### [Your assignment]
Can you reproduce, word for word, the passage of the article below on Australian cricket's pay dispute that begins at "With a resolution" and ends after "a Cricbuzz source."?

Australian cricket’s pay dispute is seemingly unlikely to be resolved before the June 30 deadline but numerous players could be offered unpaid contracts by Cricket Australia (CA) in a late twist to the saga.
The Daily Telegraph reported on Tuesday (June 27) that CA will offer five players – Usman Khawaja, Glenn Maxwell, Ashton Agar, Jackson Bird and Travis Head – the chance to play for free during next month’s Australia A tour of South Africa. The expenses would be covered for these players, with Bird notably vying for a spot on Australia’s upcoming Test tour of Bangladesh as a replacement for the injured Mitchell Starc. The rest of the Australia A 14-man squad are on multi-year state deals, which are likely to be honoured.
However, CA rejected the claims with a spokesperson declaring no decisions on Australia A’s tour contracts had been made and that CA were 100 per cent focused on reaching a resolution by the deadline.
Despite CA’s insistence, a last-minute breakthrough seems unlikely with Greg Dyer, the Australian Cricketers’ Association president, saying on Tuesday that it was “extremely likely” a resolution would not be forthcoming.
With a resolution unlikely by June 30, CA could offer ‘series-by-series’ contracts in a desperate bid to ensure the Bangladesh tour and the Ashes go ahead although players are unlikely to accept that temporary measure, according to a Cricbuzz source.
Shane Watson, the former Australian star, said CA would not be able to stop players seeking other employment if a resolution was not struck. “If CA knock back an NOC (No Objection Certification) that’s a significant restraint of trade as well,” he told reporters in Sydney. “In the end, I’ve got a Big Bash contract. Of course, I’ve got to get a NOC signed. For them to restrict my potential to be able to play and be employed somewhere else, there would be some pretty serious legal issues there.”
Ed Cowan, the former Test batsman, queried the validity of multi-year state contracts, which were signed under the current Memorandum of Understanding. “They don’t mean much, do they,” he said. “They’re contracted but if they’re not being paid, there’s no obligation to then fulfill those contractual obligations.”
Meanwhile, players will not be locked out of training and medical facilities even if a new pay deal is not struck before the deadline, according to a report by Fairfax. It would mean that unpaid elite players, such as Steve Smith and David Warner, can continue to train but only state-based players on multi-year deals would continue to be remunerated unless they decide to strike.

### [Data for analysis]

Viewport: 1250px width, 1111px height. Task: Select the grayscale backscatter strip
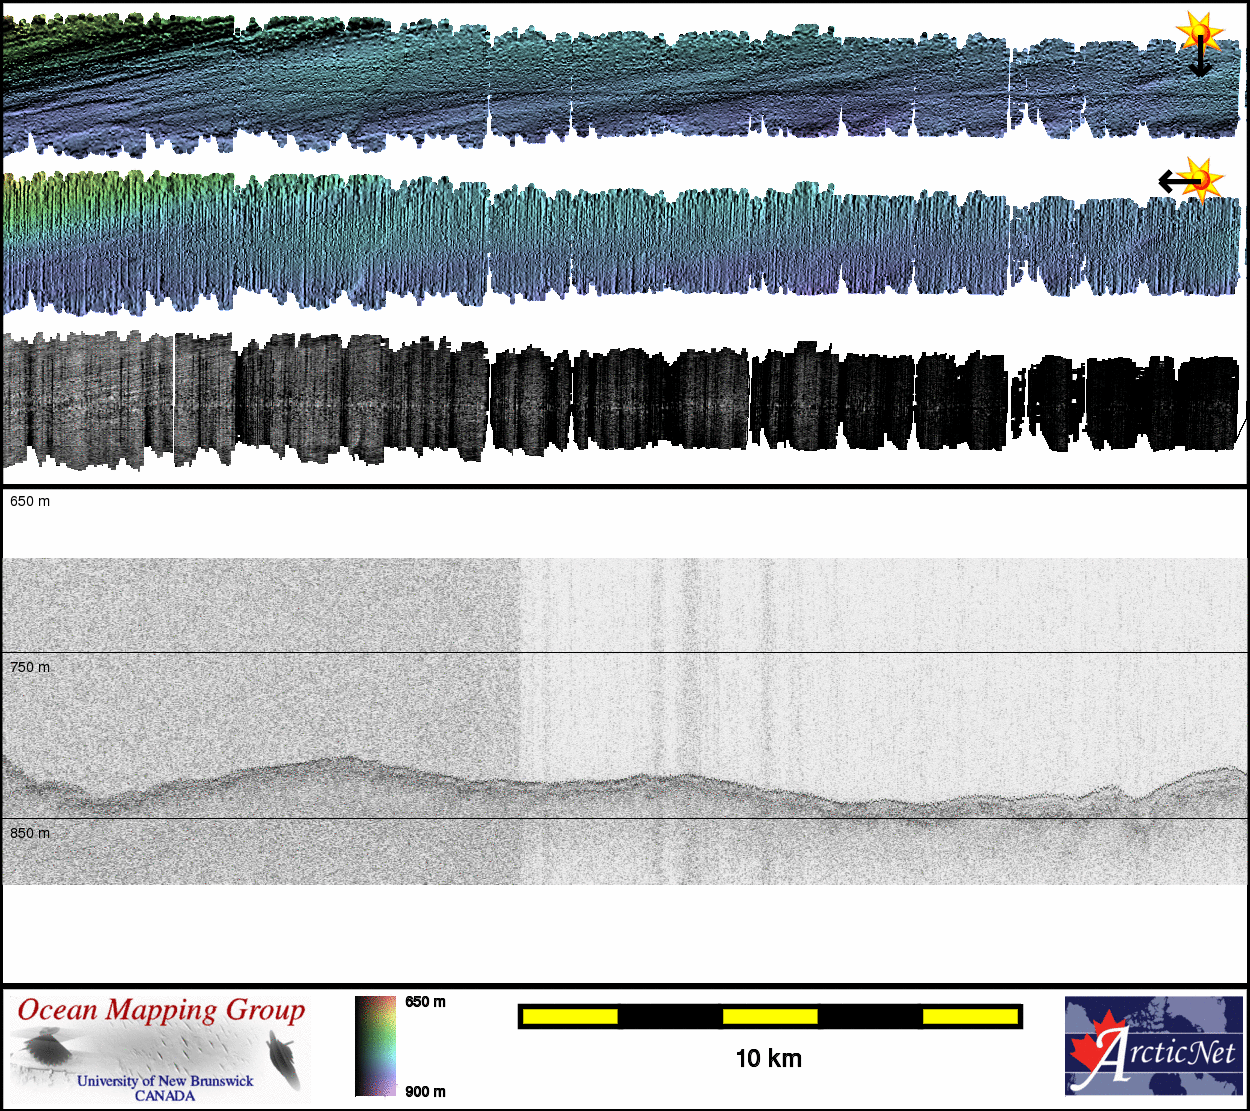620,400

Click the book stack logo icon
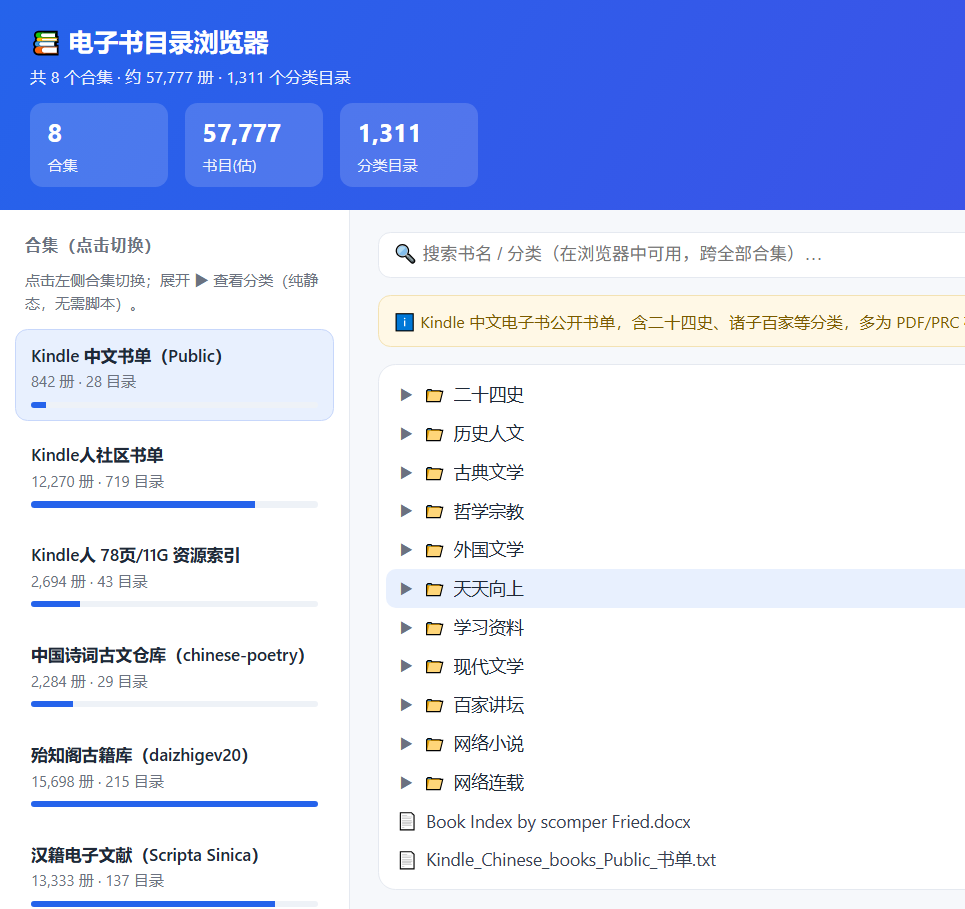pyautogui.click(x=46, y=43)
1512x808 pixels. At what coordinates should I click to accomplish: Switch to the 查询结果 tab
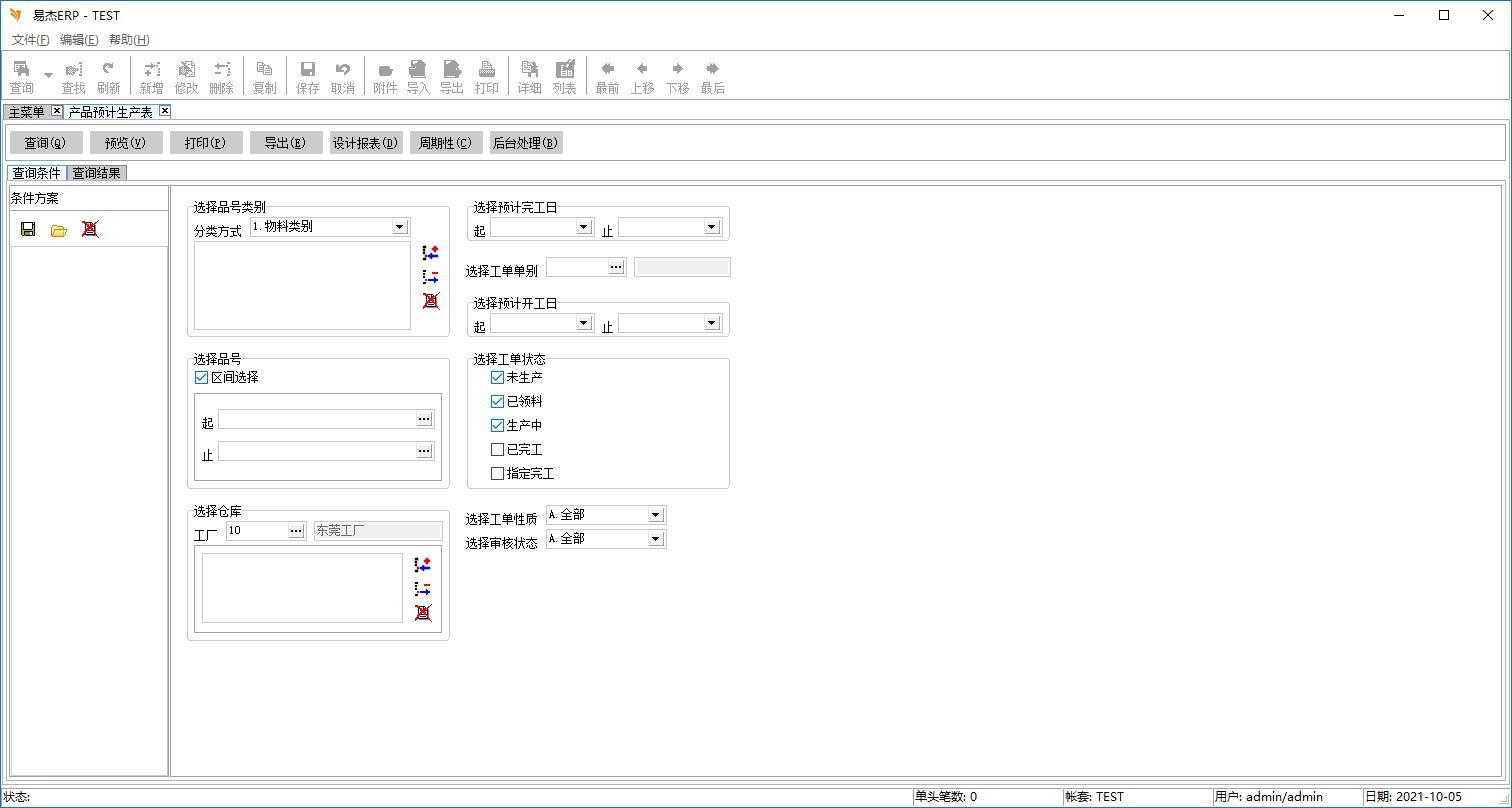[97, 173]
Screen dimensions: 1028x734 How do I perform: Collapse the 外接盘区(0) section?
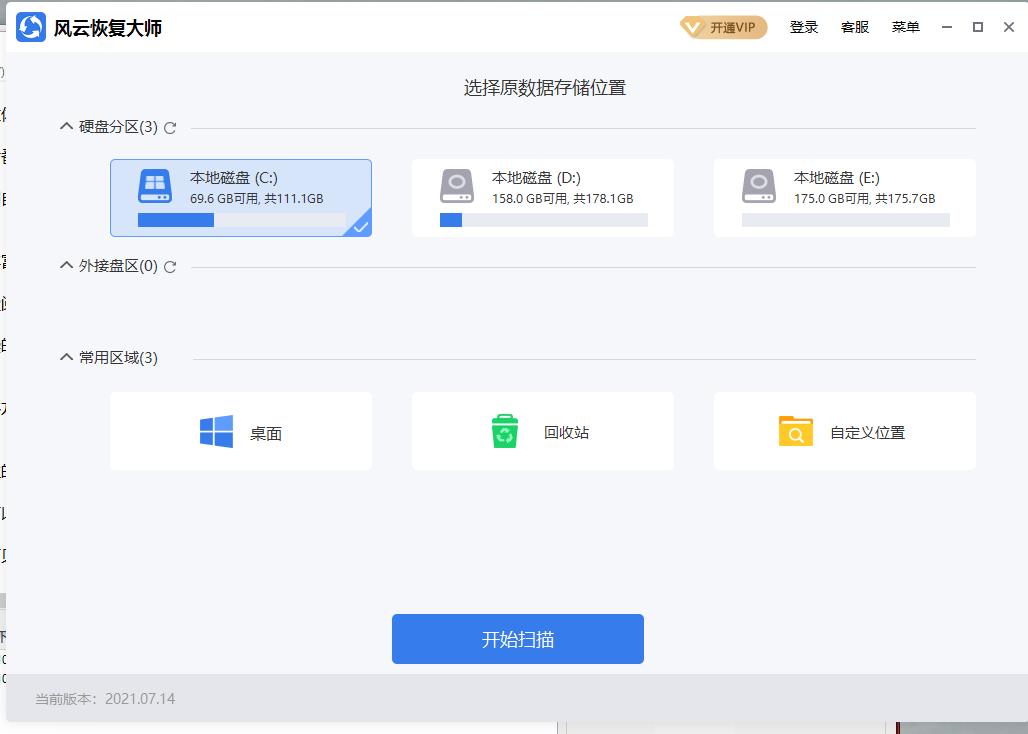coord(65,268)
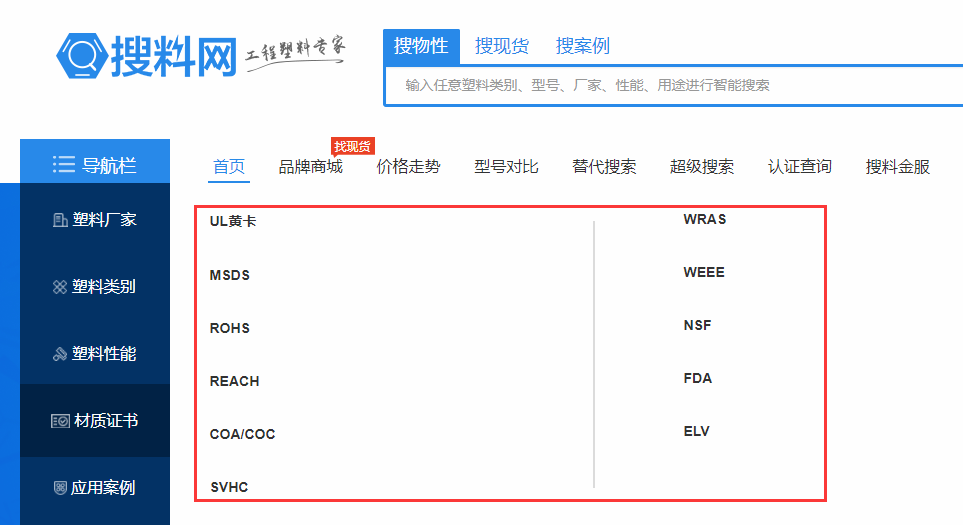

### [Final answer]
With a resolution unlikely by June 30, CA could offer ‘series-by-series’ contracts in a desperate bid to ensure the Bangladesh tour and the Ashes go ahead although players are unlikely to accept that temporary measure, according to a Cricbuzz source.